ACTIVITY - Print out all the records, word for word.
** INPUT MATERIAL follows **
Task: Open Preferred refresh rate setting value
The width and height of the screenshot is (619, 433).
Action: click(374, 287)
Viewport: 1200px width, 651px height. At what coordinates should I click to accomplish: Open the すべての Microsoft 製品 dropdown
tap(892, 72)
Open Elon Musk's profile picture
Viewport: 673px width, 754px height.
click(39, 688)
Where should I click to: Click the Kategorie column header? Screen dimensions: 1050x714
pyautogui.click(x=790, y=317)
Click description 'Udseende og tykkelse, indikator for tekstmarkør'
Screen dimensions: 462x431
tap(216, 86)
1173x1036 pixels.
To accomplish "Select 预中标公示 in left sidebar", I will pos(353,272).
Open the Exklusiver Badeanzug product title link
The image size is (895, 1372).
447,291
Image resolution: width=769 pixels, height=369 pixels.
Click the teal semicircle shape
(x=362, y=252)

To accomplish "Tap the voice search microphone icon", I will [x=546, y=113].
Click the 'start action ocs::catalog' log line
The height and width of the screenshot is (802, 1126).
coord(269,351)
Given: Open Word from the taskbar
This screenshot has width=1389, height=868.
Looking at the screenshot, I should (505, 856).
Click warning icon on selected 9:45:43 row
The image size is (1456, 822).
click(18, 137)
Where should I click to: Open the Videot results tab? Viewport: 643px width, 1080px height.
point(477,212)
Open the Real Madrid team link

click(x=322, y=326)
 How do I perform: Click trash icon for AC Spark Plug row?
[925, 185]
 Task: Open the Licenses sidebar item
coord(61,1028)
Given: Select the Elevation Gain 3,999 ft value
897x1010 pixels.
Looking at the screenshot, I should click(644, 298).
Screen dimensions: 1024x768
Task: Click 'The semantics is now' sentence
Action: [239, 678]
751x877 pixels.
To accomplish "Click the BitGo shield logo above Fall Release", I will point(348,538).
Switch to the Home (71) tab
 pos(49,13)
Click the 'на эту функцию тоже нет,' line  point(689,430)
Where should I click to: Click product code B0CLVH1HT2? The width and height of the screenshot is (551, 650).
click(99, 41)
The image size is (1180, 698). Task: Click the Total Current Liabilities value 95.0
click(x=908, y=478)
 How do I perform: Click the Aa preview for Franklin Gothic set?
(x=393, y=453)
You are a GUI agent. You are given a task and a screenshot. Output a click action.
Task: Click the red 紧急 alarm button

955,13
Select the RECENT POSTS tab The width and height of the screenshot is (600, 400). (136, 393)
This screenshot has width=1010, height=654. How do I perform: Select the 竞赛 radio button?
** End of INPUT MATERIAL **
OUTPUT OF THE EXERCISE -
Task: Open Preferred refresh rate setting value
The width and height of the screenshot is (619, 433).
Action: click(374, 287)
Viewport: 1200px width, 651px height. At what coordinates should I click to accomplish: Open the すべての Microsoft 製品 dropdown
tap(892, 72)
Open Elon Musk's profile picture
Viewport: 673px width, 754px height.
click(39, 688)
Where should I click to: Click the Kategorie column header? Screen dimensions: 1050x714
pyautogui.click(x=790, y=317)
Click description 'Udseende og tykkelse, indikator for tekstmarkør'
Screen dimensions: 462x431
tap(216, 86)
1173x1036 pixels.
To accomplish "Select 预中标公示 in left sidebar", I will pos(353,272).
Open the Exklusiver Badeanzug product title link
The image size is (895, 1372).
447,291
Image resolution: width=769 pixels, height=369 pixels.
Click the teal semicircle shape
(x=362, y=252)

To accomplish "Tap the voice search microphone icon", I will [x=546, y=113].
Click the 'start action ocs::catalog' log line
The height and width of the screenshot is (802, 1126).
coord(269,351)
Given: Open Word from the taskbar
This screenshot has width=1389, height=868.
Looking at the screenshot, I should (505, 856).
Click warning icon on selected 9:45:43 row
The image size is (1456, 822).
click(18, 137)
Where should I click to: Open the Videot results tab? Viewport: 643px width, 1080px height.
point(477,212)
Open the Real Madrid team link

click(x=322, y=326)
 How do I perform: Click trash icon for AC Spark Plug row?
[925, 185]
 Task: Open the Licenses sidebar item
coord(61,1028)
Given: Select the Elevation Gain 3,999 ft value
897x1010 pixels.
Looking at the screenshot, I should click(644, 298).
Screen dimensions: 1024x768
Task: Click 'The semantics is now' sentence
Action: [239, 678]
751x877 pixels.
To accomplish "Click the BitGo shield logo above Fall Release", I will point(348,538).
Switch to the Home (71) tab
 pos(49,13)
Click the 'на эту функцию тоже нет,' line  point(689,430)
Where should I click to: Click product code B0CLVH1HT2? The width and height of the screenshot is (551, 650).
click(99, 41)
The image size is (1180, 698). Task: Click the Total Current Liabilities value 95.0
click(x=908, y=478)
 How do I perform: Click the Aa preview for Franklin Gothic set?
(x=393, y=453)
You are a GUI agent. You are given a task and a screenshot. Output a click action.
Task: Click the red 紧急 alarm button

955,13
Select the RECENT POSTS tab The width and height of the screenshot is (600, 400). (136, 393)
This screenshot has width=1010, height=654. How do I perform: Select the 竞赛 radio button?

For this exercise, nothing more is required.